The former president spoke disapprovingly of Trump's failure to concede the election, and what implications that would have on Biden's transition into the Oval Office.

"I agree with that," Clinton said. "Look, I don't want to say too much right now because over on our side of the Atlantic, the current government in America is blocking a normal transition."

"It's slowed down the ability of the president-elect and his team, basically, to announce a whole slew of projects because they need to get in there to see what facts they need to see, and do basic things," he added.

While deciding not to speculate on the nature of the outward policies the new administration would favor, the former president had high praise for Biden's multilateral and cooperative approach to building relationships.

"If you look at the life that Joe Biden lived," he said, "it's clear that he's going to be more oriented toward working with and through a lot of these international organizations, and that he believes in NATO and he believes in strengthening all this."

Citing Biden's promise to rejoin the Paris Agreement and reverse Trump's decision to withdraw from the WHO, Clinton said the former vice president will "put American back in the business of working with other countries."

"I think it's a good thing that Joe Biden is not a kid," he noted, explaining: "I think it's a good thing that he's much older—a generation older—than we were when we took office, because we need now a sense of husbanding our time and devoting it to the major challenges of the moment."

Clinton described Biden's age as a "psychological advantage."

China

The two former heads of state also spoke at length about how best to work with China and Xi Jinping, who has abolished the presidential term limit, effectively allowing him to stay in power indefinitely.

"For the new administration in the U.S., I think the big challenge with China is to get what I would call a strategic framework for dealing with China, rather than a series of ad hoc reactions to whatever the Chinese may be doing," Prime Minister Blair argued.

"The power of China today is a fact," he added. "China is and should be one of the great powers of the world for the 21st century."

Blair said he had hoped and personally expected a "political evolution" in China toward more liberalism as the country continued to develop and join the global economy. The current Chinese political system meant that could not be the case, he argued.

The former PM disagreed with analogies likening the West's current relationship with China to the Cold War, but admitted that decoupling would be "painful for both of us."

"But you've got to say in the last few years, there's been more external aggression and more internal repression. That's just a fact.
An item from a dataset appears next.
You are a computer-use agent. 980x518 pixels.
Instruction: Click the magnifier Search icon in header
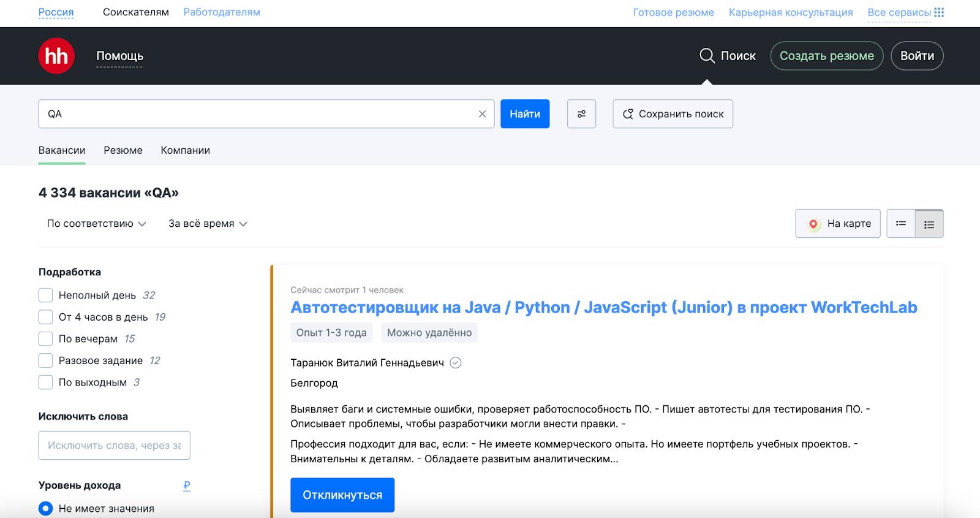tap(707, 56)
That's what we're dealing with now," he added.

"The old Chinese system, which was by no means a democracy, still guaranteed enough debate, and play and openness because there was a regular rotation of leadership," Clinton responded. "Now that it appears that a person is in charge of China who intends to stay there for life, in essence, that changes things."

"But we shouldn't accept or assume that it's all going to be bad without working to make it better," he said, adding that the new administration should be given a chance to try its own approach.
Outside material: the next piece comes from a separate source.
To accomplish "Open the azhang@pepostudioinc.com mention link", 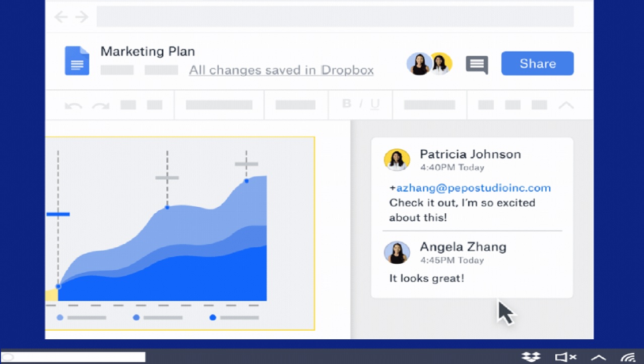I will click(x=473, y=188).
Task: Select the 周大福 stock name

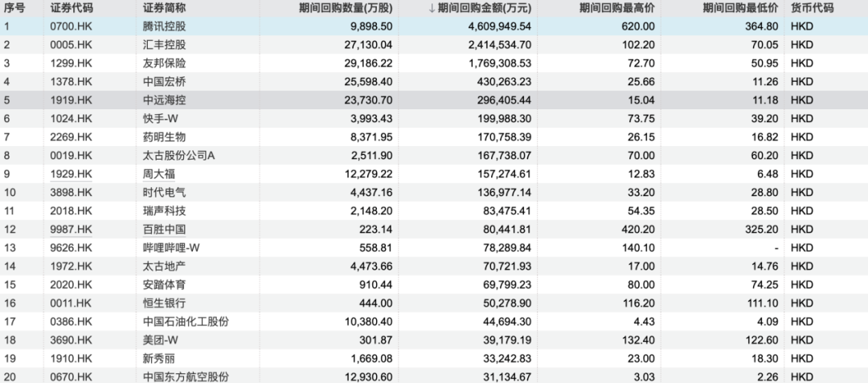Action: click(159, 173)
On dealing with Indo-Pacific challenges such as China, Clinton said the Biden administration could seek to re-establish ties with principal partners in Asia and Southeast Asia, such as those involved in the now-scrapped Trans-Pacific Partnership that Donald Trump "killed."

During his campaign, the president-elect voiced a desire to form a coalition of democracies in order to counter Beijing's regional influence.
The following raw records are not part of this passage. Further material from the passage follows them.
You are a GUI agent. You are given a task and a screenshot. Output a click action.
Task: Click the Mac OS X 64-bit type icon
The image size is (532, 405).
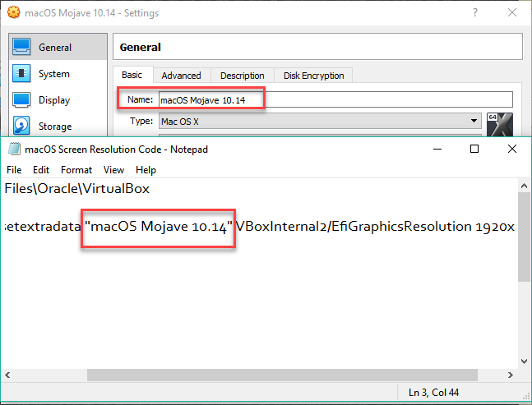coord(499,125)
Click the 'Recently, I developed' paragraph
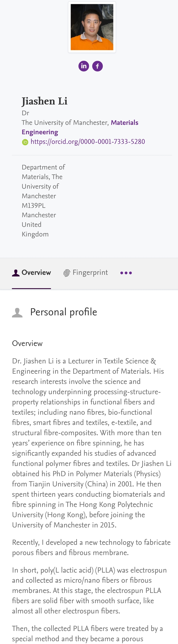 91,548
At the same forum Monday, however, former Secretary of State and National Security Advisor Henry Kissinger, who served under presidents Richard Nixon and Gerald Ford, suggested that forming such an alliance for the sake of targeting China was a mistake.

The U.S. under Trump has been at loggerheads with China over issues such as trade and, more recently, the coronavirus pandemic. Beijing's heavy-handed tactics against pro-democracy sentiment in Hong Kong, as well as the Chinese government's treatment of Uighur Muslims in Xinjiang, have both been consistent points of criticism raised by outgoing Secretary of State Mike Pompeo.

Despite not wishing to involve the U.S. in any new military conflicts, Clinton said: "We can't walk away from manifest, urgent, immediate human suffering we have a chance to alleviate, so there is still going to be a lot of hard decisions to make. These hard decisions won't go away"

Economy

Secretary Hillary Clinton, who was among a panel discussing the economy on Tuesday, spoke from the same desk used by the former president the day before.

She told Bloomberg's Caroline Hyde that Trump's unemployment stimulus was "not sufficient," and that she expected the Biden-Harris administration to shift its focus to helping small and medium businesses survive the economic slump caused by COVID-19.

Failure to address the downturn would bring "economic and political consequences" from an "already shaky market system," she predicted.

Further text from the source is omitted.